#### Detection of Non-B DNA forming motifs in the peri/centromeric region 

Make sure you have the following ready to run this notebook - 
1. A .bed file containing the genomic coordinates of the regions of interest
2. The .fasta file of the genome of interest containing the DNA sequences of the region of interest
3. non-B DNA Motif Search Tool (nBMST) - https://github.com/abcsFrederick/non-B_gfa

In [5]:
#importing necessary libraries
import pandas as pd
from Bio import SeqIO

In [2]:
# Reading the .bed file with the genomic annotation information of the region of interest
bed = pd.read_csv('CHM13_centric_transition.bed', sep = '\t') 
# This is an example. Change the path according to your system.

In [6]:
# Function to read the FASTA file
def read_fasta_file(fasta_path):
    return {record.id: str(record.seq) for record in SeqIO.parse(fasta_path, "fasta")}

fasta_path = "./ALLCHROMOSOMES/CHM13.fasta"
genome_sequences = read_fasta_file(fasta_path)

In [None]:
# Function to extract and save sequences
def extract_and_save_sequences(df, genome_sequences, output_path):
    with open(output_path, "w") as output_file:
        for index, row in df.iterrows():
            chrom_id = row["Chromosome"]
            start_pos = row["Start"]
            end_pos = row["End"]
            region = row["Region"]
            
            if chrom_id not in genome_sequences:
                print(f"Chromosome {chrom_id} not found in the FASTA file.")
                continue
            
            seq = genome_sequences[chrom_id][start_pos:end_pos]            
            output_file.write(f">{chrom_id}_{start_pos}_{end_pos}_{region}\n")
            output_file.write(str(seq) + "\n\n")
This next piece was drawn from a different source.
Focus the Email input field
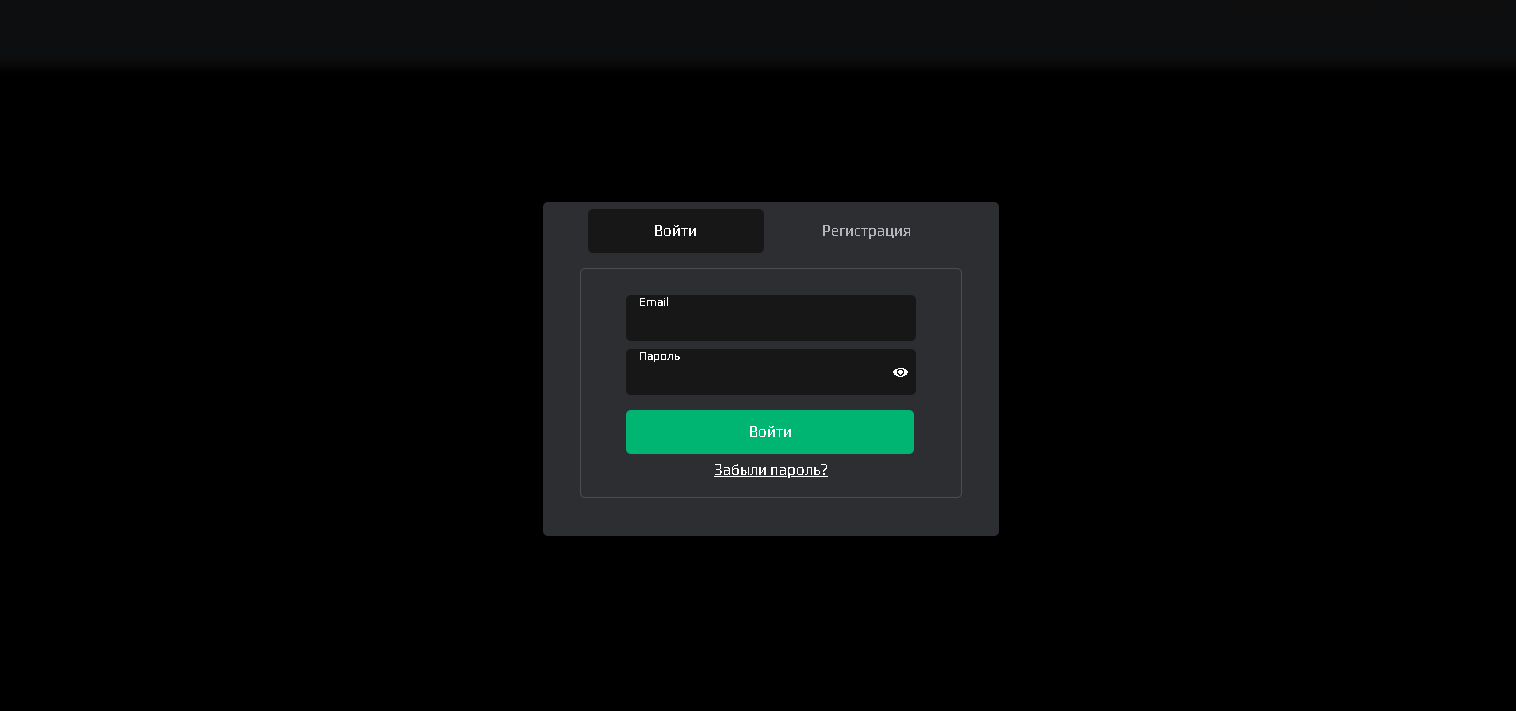point(770,322)
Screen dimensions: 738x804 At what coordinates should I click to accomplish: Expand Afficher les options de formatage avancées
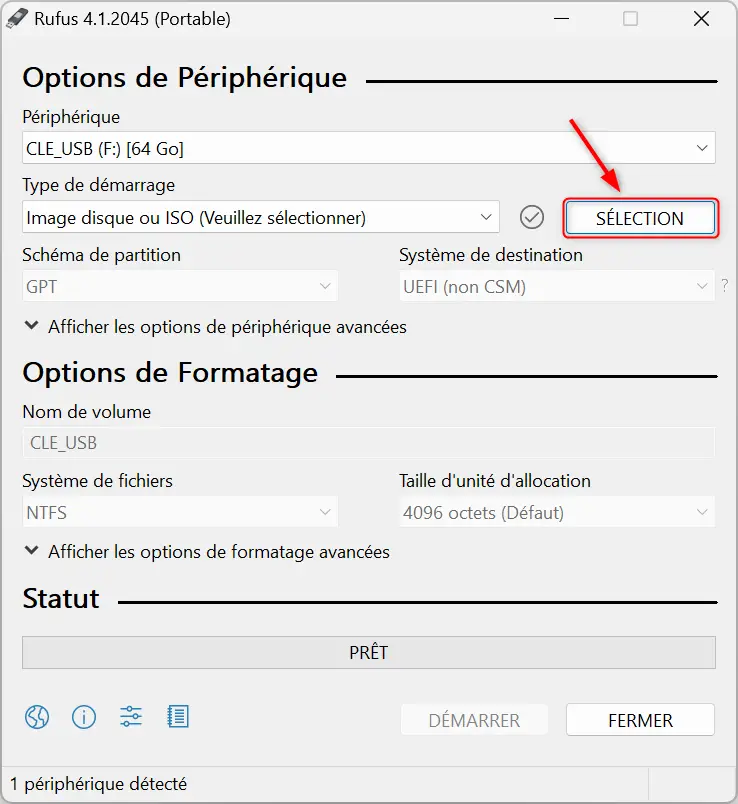point(207,552)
output_path = "extracted_sequences.fasta"
extract_and_save_sequences(df=bed, genome_sequences=genome_sequences, output_path=output_path)

Utilize the following command on the terminal to run the nBDST v2.0 tool

In [None]:
#./gfa -seq <input_fasta_filename> -out <output_file_prefix> [optional_switches]

In [None]:
mkdir output_folder
./gfa -seq extracted_sequences.fasta -out ./output_folder/output

The output will contain a .tsv file for each type of non-B DNA motif selected.